TASK REQUIREMENTS |
A – In the article on coolant conductivity, repeat everything from "- New-energy vehicles have batteries" down to "and leaked coolants." word for word.
B – List each property that the article on coolant conductivity says the traditional ASTM tests validate.
C – Continue the article on coolant conductivity, picking up after its final sentence.

DOCUMENT PASSAGE |
Electrical Conductivity in Vehicle Coolants
Any company that has been developing coolants for some time has developed the muscles required to pass the traditional ASTM tests that validate proper corrosion protection, stability, material compatibility, pH and freeze point (to name a few).
The coolant consumer can be assured the product they select has gone through the same stringent testing as every other product on the shelf.
This has undoubtedly led to consumers making purchasing decisions based upon brand loyalty or cost.
But new-energy vehicles are changing this in a few ways:
- New-energy vehicles have different metals to protect from corrosion.
- New-energy vehicles operate at different temperatures than traditional internal combustion engines.
- New-energy vehicles have batteries and other components at risk of electrical fire.
We have previously explored how to ensure protection of the different metals found in new-energy vehicles. This article will explore how and why original equipment manufacturers (OEMs) and consumers can select a coolant that can reduces safety risks associated with batteries and leaked coolants.
The secret is to understand electrical conductivity — not all electrical conductivity tests are created equal.
Electrical Conductivity of Coolants
Electrical conductivity measures the ability of a substance to conduct an electrical current. Substances high in electrical conductivity are better conductors of electrical currents than substances low in electrical conductivity. This is why copper, with a high electrical conductivity, is used in household appliances and common electrical equipment to pass currents.
Electrical conductivity for coolants is measured in microsiemens per centimeter (µS/cm). A sample conductivity meter setup can be seen in the image to the right. The test probe is dipped into the coolant solution, after which the conductivity reading typically appears within seconds.
The electrical conductivity found in traditional internal combustion engines ranges from 3,000 µS/cm to 5,000 µS/cm. However, the electrical conductivity is irrelevant if your coolant is being used in an internal combustion engine because there are no batteries or associated components that would be at risk of fire if a coolant were to leak. Therefore, electrical conductivity had never been a specification for the internal combustion engine (nor had coolant manufacturers even thought to test).
However, if you are using a coolant in a new-energy vehicle, knowing a coolant’s electrical conductivity is not only relevant, but you will likely require an electrical conductivity that is a fraction of that found in current off-the-shelf coolants.
The time has come for coolant manufacturers to not only add “electrical conductivity” to their vocabulary but also to develop standard testing protocols for this specification.

DATA |
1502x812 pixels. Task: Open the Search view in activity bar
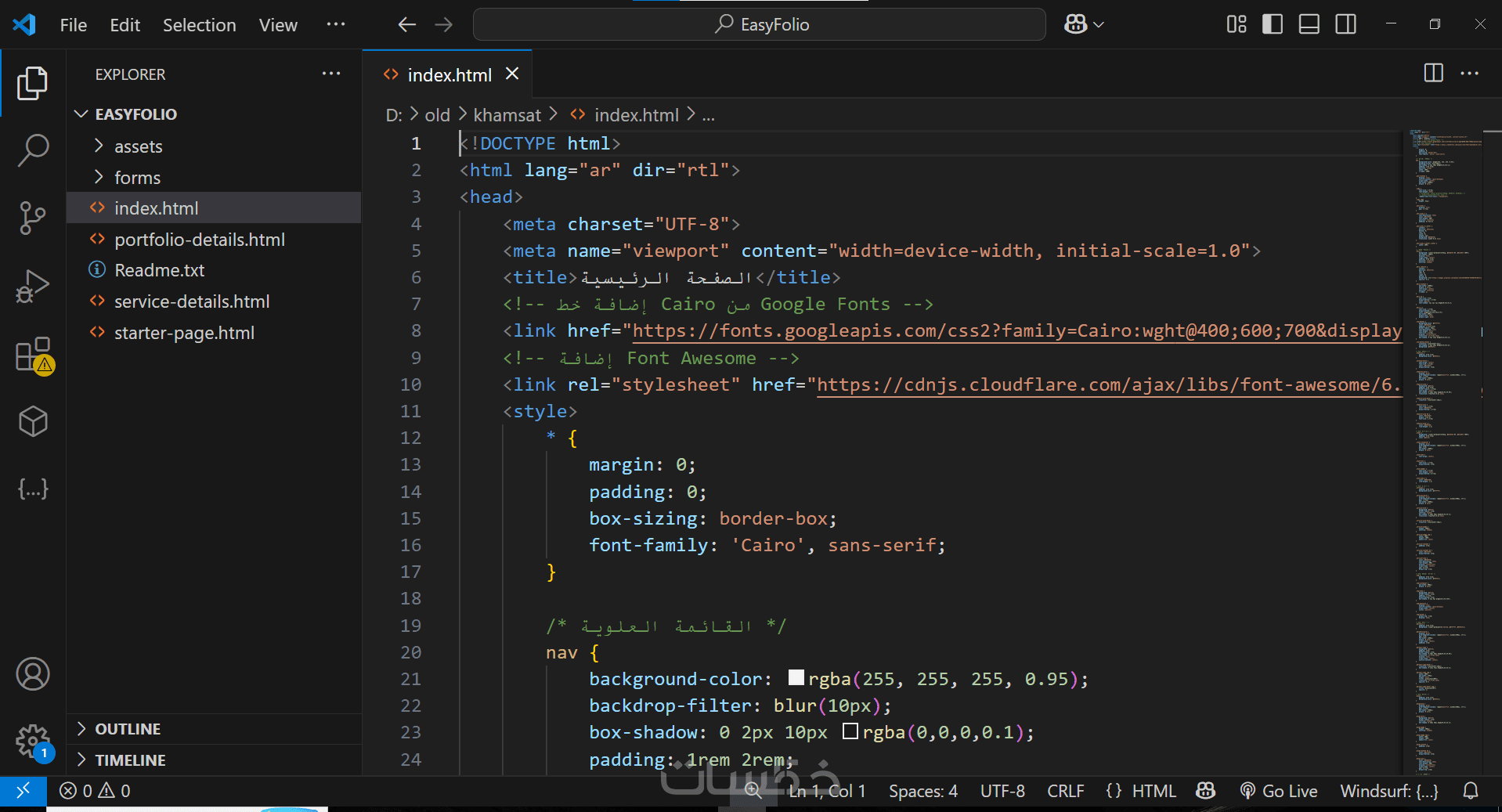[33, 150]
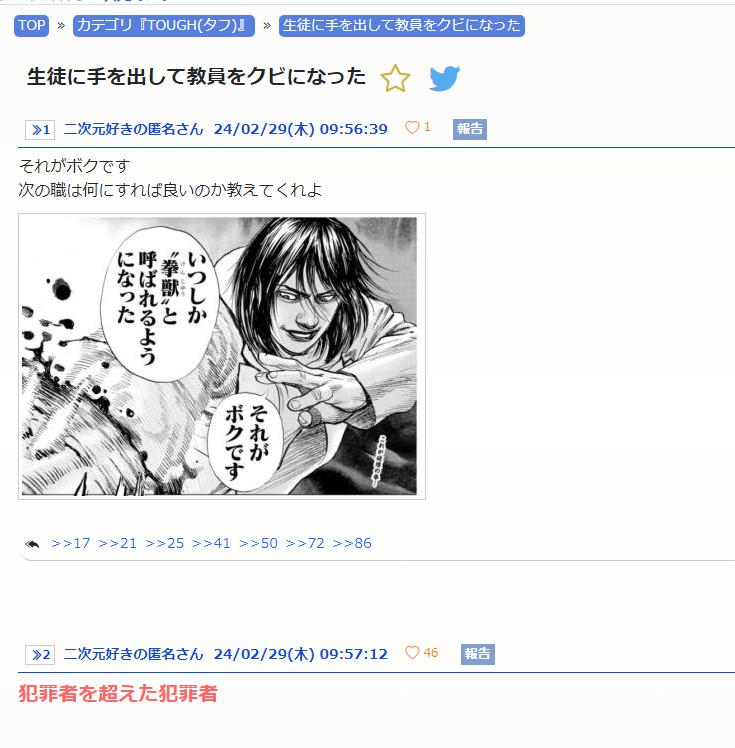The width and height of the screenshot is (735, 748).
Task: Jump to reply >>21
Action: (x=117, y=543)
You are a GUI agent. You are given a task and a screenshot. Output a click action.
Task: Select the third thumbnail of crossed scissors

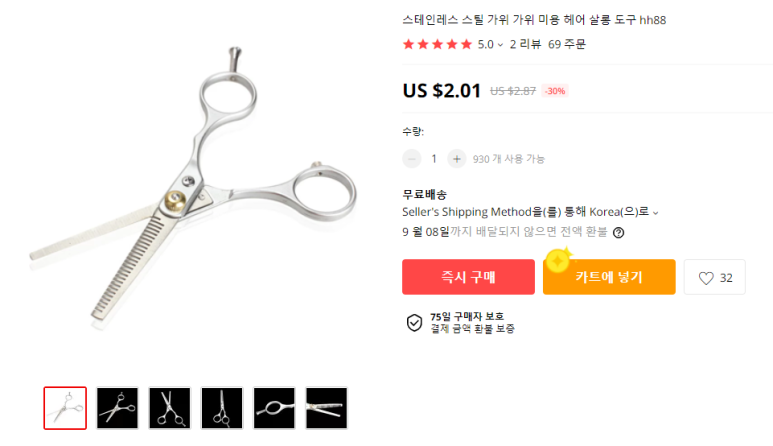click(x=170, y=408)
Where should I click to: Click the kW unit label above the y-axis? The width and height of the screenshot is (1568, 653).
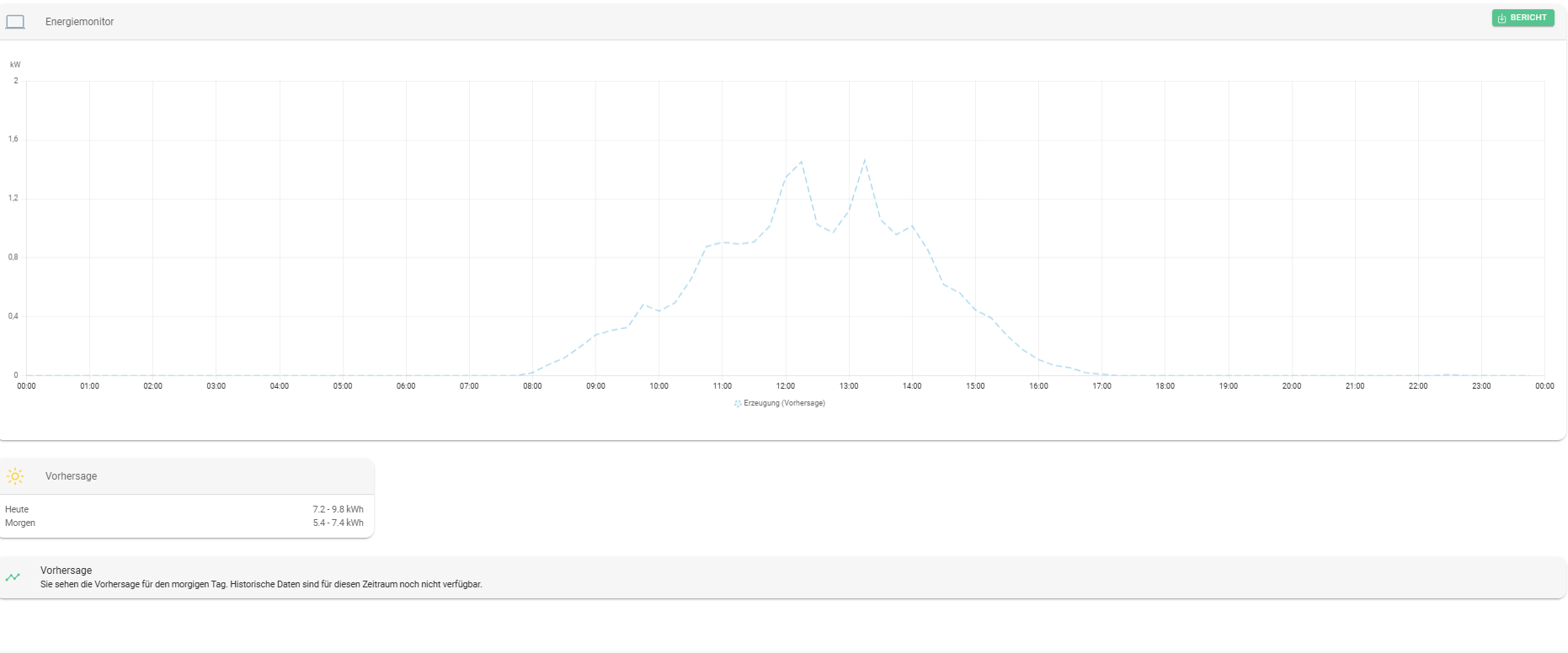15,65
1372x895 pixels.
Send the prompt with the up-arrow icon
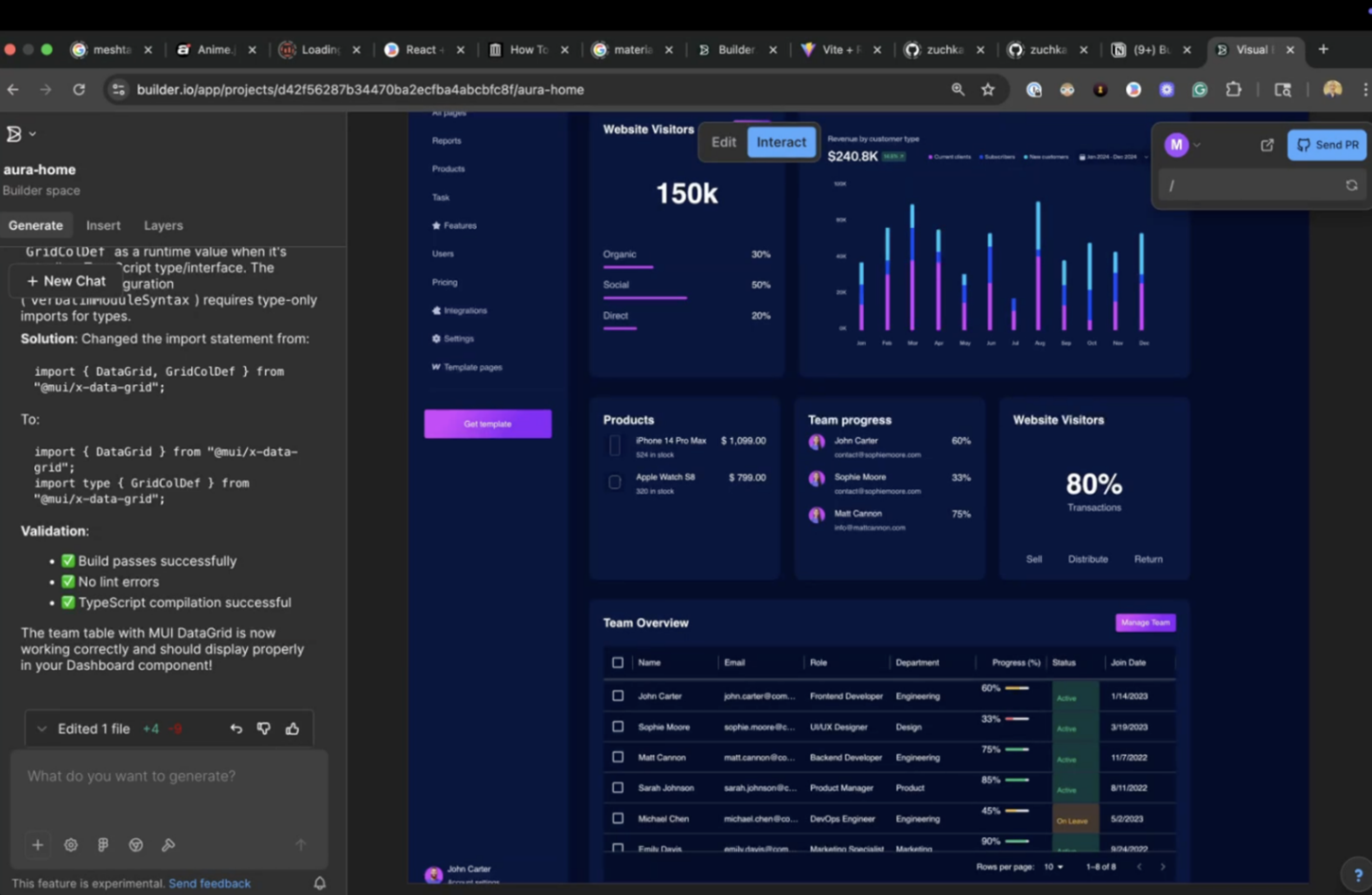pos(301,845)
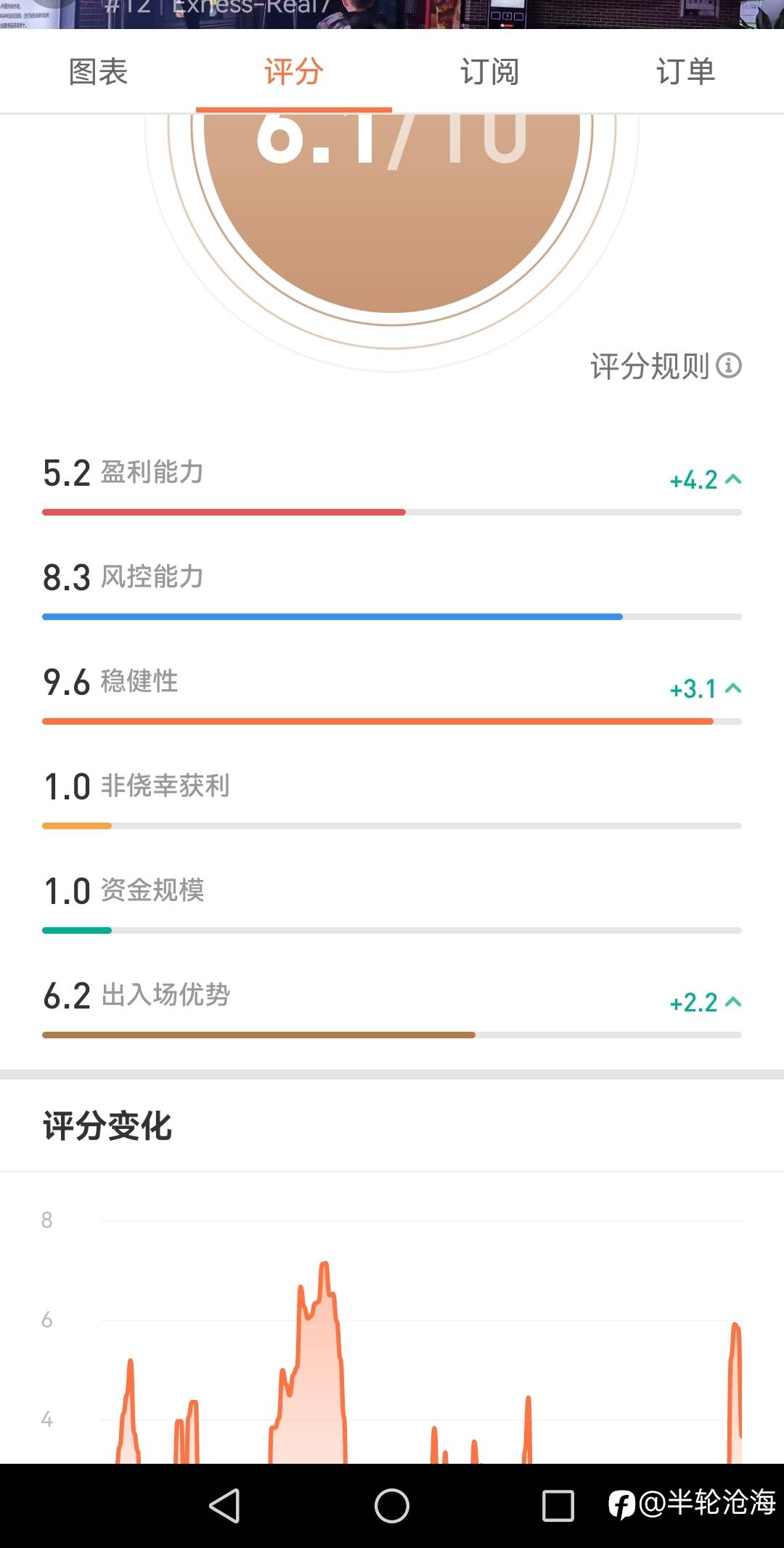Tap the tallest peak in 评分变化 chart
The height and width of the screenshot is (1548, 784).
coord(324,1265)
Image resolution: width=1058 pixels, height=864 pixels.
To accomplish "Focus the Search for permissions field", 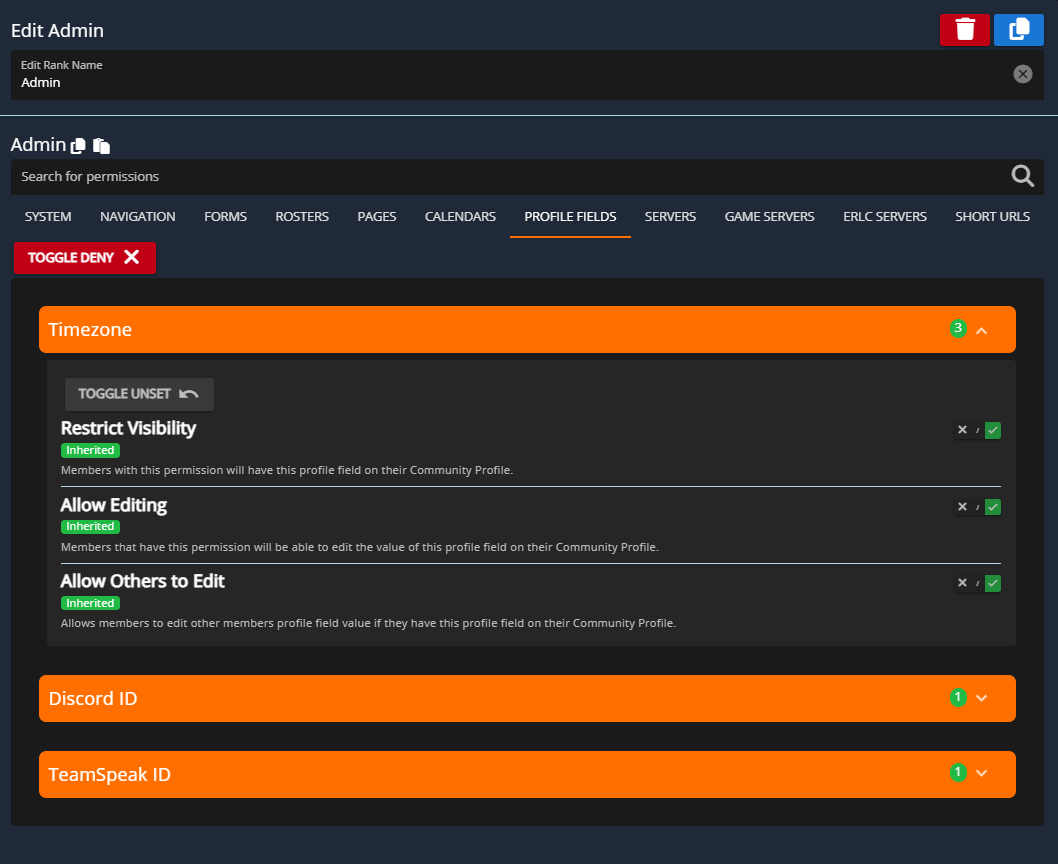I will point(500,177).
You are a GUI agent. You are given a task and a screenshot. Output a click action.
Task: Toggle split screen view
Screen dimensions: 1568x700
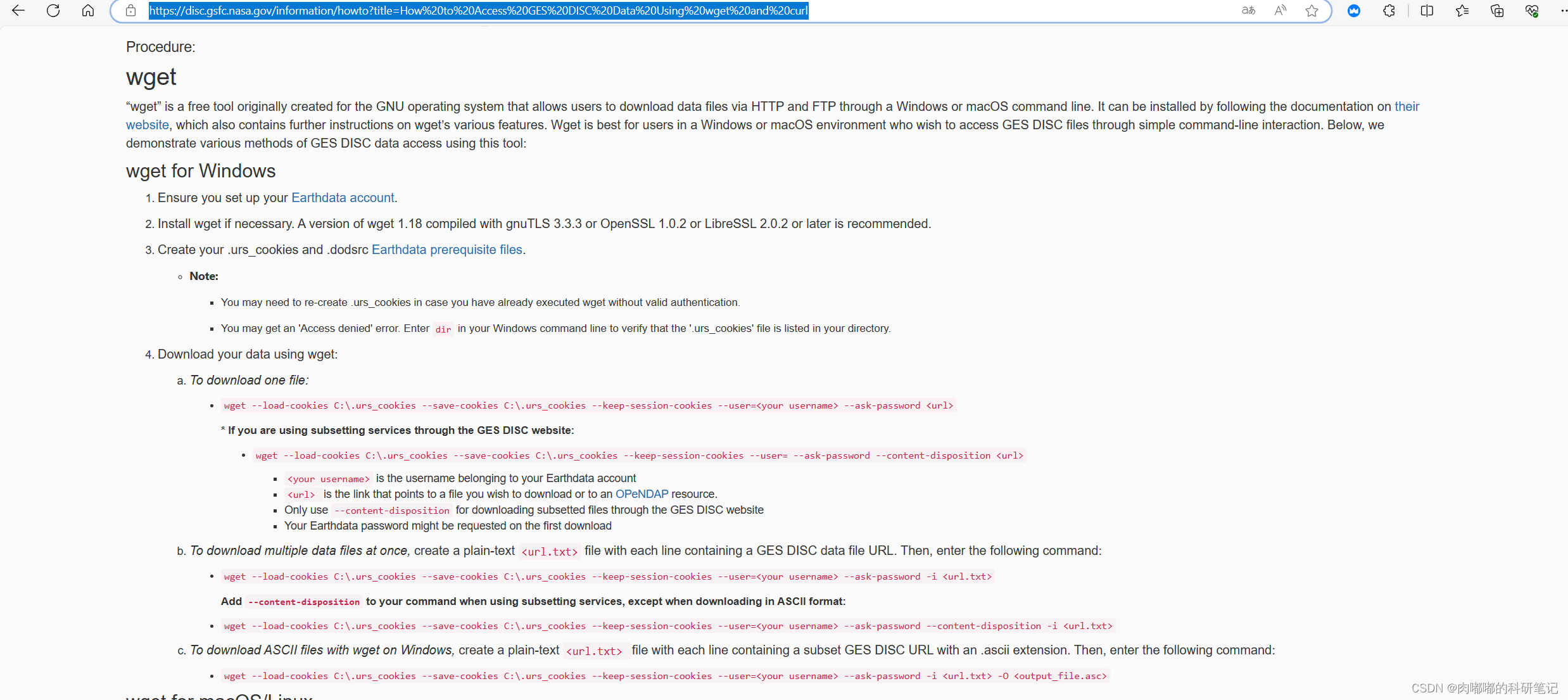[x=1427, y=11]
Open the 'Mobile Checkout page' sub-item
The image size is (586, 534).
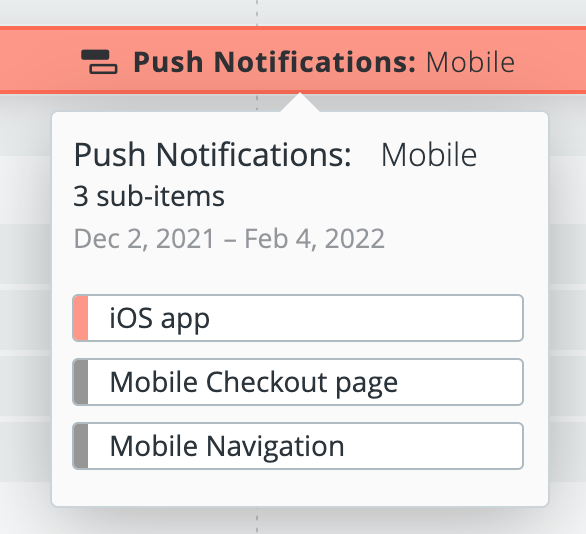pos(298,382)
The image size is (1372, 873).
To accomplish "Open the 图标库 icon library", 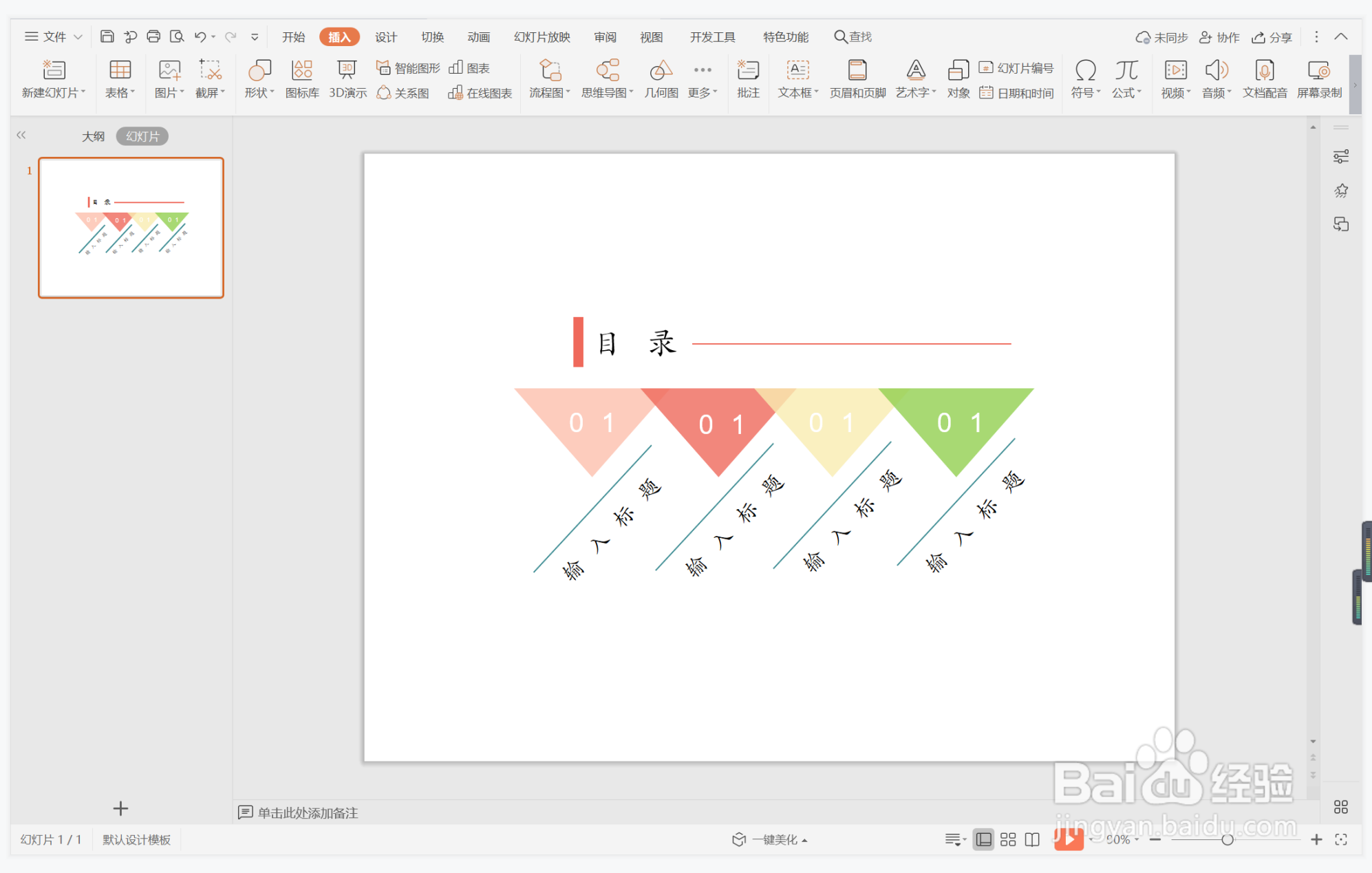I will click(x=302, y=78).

OUTPUTS IN ORDER |
A –
- New-energy vehicles have batteries and other components at risk of electrical fire.
We have previously explored how to ensure protection of the different metals found in new-energy vehicles. This article will explore how and why original equipment manufacturers (OEMs) and consumers can select a coolant that can reduces safety risks associated with batteries and leaked coolants.

B – corrosion protection, stability, material compatibility, pH, freeze point

C –
Since there are not yet ASTM standards for new-energy vehicle coolants, we have noticed that not all electrical conductivity test results are created equal. Specifications vary by OEM.
We will now explore:
- The electrical conductivity requirements we are hearing from the industry
- How time and temperature impact electrical conductivity results
Coolant Electrical Conductivity Requirements for New-Energy Vehicles
If there's one thing for certain, it’s that the electrical conductivity range of 3,000 µS/cm to 5,000 µS/cm will be too high for most, if not all, new-energy vehicles.
Most electric vehicles on the road today are using standard off-the-shelf organic acid technology (OAT) coolants that were manufactured for the internal combustion engine. The main reasons are: 1) there were no EV coolants on the market then and 2) there were no specifications requiring lower electrical conductivity.
Over the past 12 months or so, both conditions have changed.
What we have found is that although there is a range for the specifications our new-energy vehicle partners have requested, they tend to cluster around similar numbers depending on if they are an electric vehicle or a fuel-cell vehicle manufacturer:
- On the higher end of the spec, electric vehicle manufacturers are requesting <100.0 µS/cm to reduce the risk of electrical fires in the event of a coolant leak.
- On the lower end of the range, fuel-cell vehicle manufacturers have the longevity of their fuel-cell filters in mind when they request <3 µS/cm. This is a broad range that has major implications on the technological breakthroughs that would have to occur in a coolant R&D lab.
So, although this isn’t an ASTM standard yet, the electrical conductivity for new-energy vehicles ranges from 3.0 µS/cm to 100.0 µS/cm. This requirement is just a fraction of the electrical conductivity found in current non-EV/FC coolants. The coolant industry needed to make technological leaps to meet that requirement for new-energy vehicles.
We have been in the coolant industry for a long time. It’s no surprise to us that when the industry was asked to leap, the industry said how high. There are now a few electric vehicle and fuel-cell vehicle coolants that meet these specifications. Each of the companies that made the necessary technological breakthroughs has delivered a product better suited for new-energy vehicles than your grandfather’s coolant.
However, the lack of ASTM testing protocols has exposed some variation in how electrical conductivity is reported.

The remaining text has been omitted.